Zhang等[16]旨在探索预测非梗阻性无精子症(nonobstructive azoospermia,NOA)患者通过显微解剖睾丸精子提取技术(micro-TESE)能否成功获取精子的生物标志物,同时关注了循环血浆外泌体转移RNA衍生片段(tRFs)。在这项包括成功和失败的NOA患者以及正常生育能力男性的前瞻性病例对照研究中,通过高通量测序和反转录实时定量PCR技术鉴定和验证了t RFs的表达水平。结果发现,tRFGly-GCC-002和t RF-Glu-CTC-005在成功组与失败组之间有显著差异,且通过受试者工作特征(ROC)曲线分析表现出极高的准确性(AUC分别为0.921和0.954)。有关t RFs的目标基因及其功能富集分析揭示了它们在神经内分泌蛋白代谢和纹状体/皮质下发展中的潜在作用。该研究利用AI和基因组学预测NOA患者通过micro-TESE成功获取精子的高质量生物标志物[16],为临床精准预测提供了新视角。He等[17]的研究通过综合运用权重共表达网络分析、多种ML和差异表达分析,成功识别了4个与无精子症及新型冠状病毒(COVID-19)密切相关的基因:GLO1、GPR135、DYNLL2和EPB41L3,通过ROC分析,这些基因显示出高准确度的诊断潜力,并提示其表达可能与免疫系统活动相关,进一步富集分析揭示这些基因在白细胞介素-17(IL-17)信号通路中的共享作用,提示该通路在两种疾病中的重要性,基于这些关键基因的表达,识别了COVID-19的两种分子亚型,并采用新的Xsum方法预测了针对无精子症的潜在药物治疗靶点。
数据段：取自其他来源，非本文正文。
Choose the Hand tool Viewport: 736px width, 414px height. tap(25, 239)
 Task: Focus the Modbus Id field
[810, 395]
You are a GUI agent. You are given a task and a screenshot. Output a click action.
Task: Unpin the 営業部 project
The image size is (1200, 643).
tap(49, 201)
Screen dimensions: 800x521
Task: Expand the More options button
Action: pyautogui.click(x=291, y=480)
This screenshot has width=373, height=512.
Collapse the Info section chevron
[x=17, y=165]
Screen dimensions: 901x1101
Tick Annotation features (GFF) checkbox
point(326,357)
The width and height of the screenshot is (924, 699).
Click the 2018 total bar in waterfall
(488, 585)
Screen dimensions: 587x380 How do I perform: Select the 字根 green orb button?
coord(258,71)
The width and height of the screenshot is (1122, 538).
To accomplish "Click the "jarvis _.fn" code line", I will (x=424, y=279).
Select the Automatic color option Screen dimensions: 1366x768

不仅深化了我们对无精子症和COVID-19分子机制的理解,还为未来的治疗策略开发提供了潜在的生物标志物和药物靶点[17]。


1.3 AI整合基因组学/转录组学


在生殖医学人类胚胎研究领域的应用进展 HelPredictor是一个基于ML的工具[18],利用ML技术分析人类胚胎的单细胞转录组数据,以预测和理解胚胎中不同细胞系的分配及其发育过程中的关键生物标志物。通过整合多种特征选择方法和经典ML分类器,在应用于人类胚胎单细胞测序数据时,HelPredictor在交叉验证中表现出94.9%的准确率,在独立测试中表现为90.9%的准确率。该工具能够识别并推断出胚胎中特定细胞系的关键分子事件和发育特征,为研究胚胎发育过程提供了深入的洞见。该研究展示了ML在预测人类胚胎细胞系分配中的应用潜力。


2 人工智能整合蛋白质组学在生殖医学领域的应用进展


随着人类基因组计划的完成,分子生物学研究进入了后基因组时代[19],蛋白质组学技术应运而生,其可实现在整体水平上分析蛋白质的组成、结构、表达、修饰状态以及蛋白质之间的相互作用和联系,提供特定时刻和特定状态下细胞内分子的全面视图。其在揭示疾病的分子机制、发现新型生物标志物以及作为特异性诊断方法、预后预测因子和治疗靶点等方面提供了可靠的数据支持。Le等[20]开发了一种名为Fertility-GRU的DL方法,通过结合门控循环单元(gatedrecurrent unit,GRU)和位置特异性评分矩阵配置文件来预测与生育相关的蛋白质功能,模型表现出色,实现了85.8%的交叉验证精度和91.1%的独立测试精度。为解决过度拟合问题,研究中还引入了dropout层,使模型在独立测试中的敏感性、特异性和马修斯相关系数分别达到90.5%、91.7%和0.82。Fertility-GRU的性能超越了现有的最先进预测器,展现了深度循环网络技术在蛋白质功能预测的应用潜力,促进了DL技术在生殖医学领域蛋白质组学研究中的应用拓展。Matorras等[21]采用AI和数学建模策略,整合患者的蛋白质组学和临床数据,通过创建胚胎着床的数学模型,模拟了胚胎着床过程中的分子网络,并识别了能够通过调节相关分子途径以改善胚胎着床的药物,分析发现23种可能改善体外受精后胚胎着床的药物候选,包括已知化合物和新的候选药物如Infliximab、Polaprezinc和Amrinone,为胚胎着床分子机制的理解和治疗策略的开发提供了新的视角和依据,展现了该方法在生殖医学研究中的应用前景。Ouni等[22]通过全面分析人类卵巢的蛋白质组学和细胞外基质特征,揭示了卵巢在不同生命阶段的生物标志物和生理变化,通过研究青春期前至更年期的卵巢重构,识别出98种母质蛋白,其中26种在不同年龄阶段表现出独特的表达模式,可能作为卵巢健康和功能的关键生物标志物,通过结合成像技术、自然语言处理、ML和数据超声处理等方法,研究提供了一个独特的视角来理解卵巢细胞外基质的时空信号网络及其随年龄的改变,为理解卵巢功能提供了新的见解,为识别和表征生育相关疾病状态提供了重要背景,推动了女性生殖健康的深入研究。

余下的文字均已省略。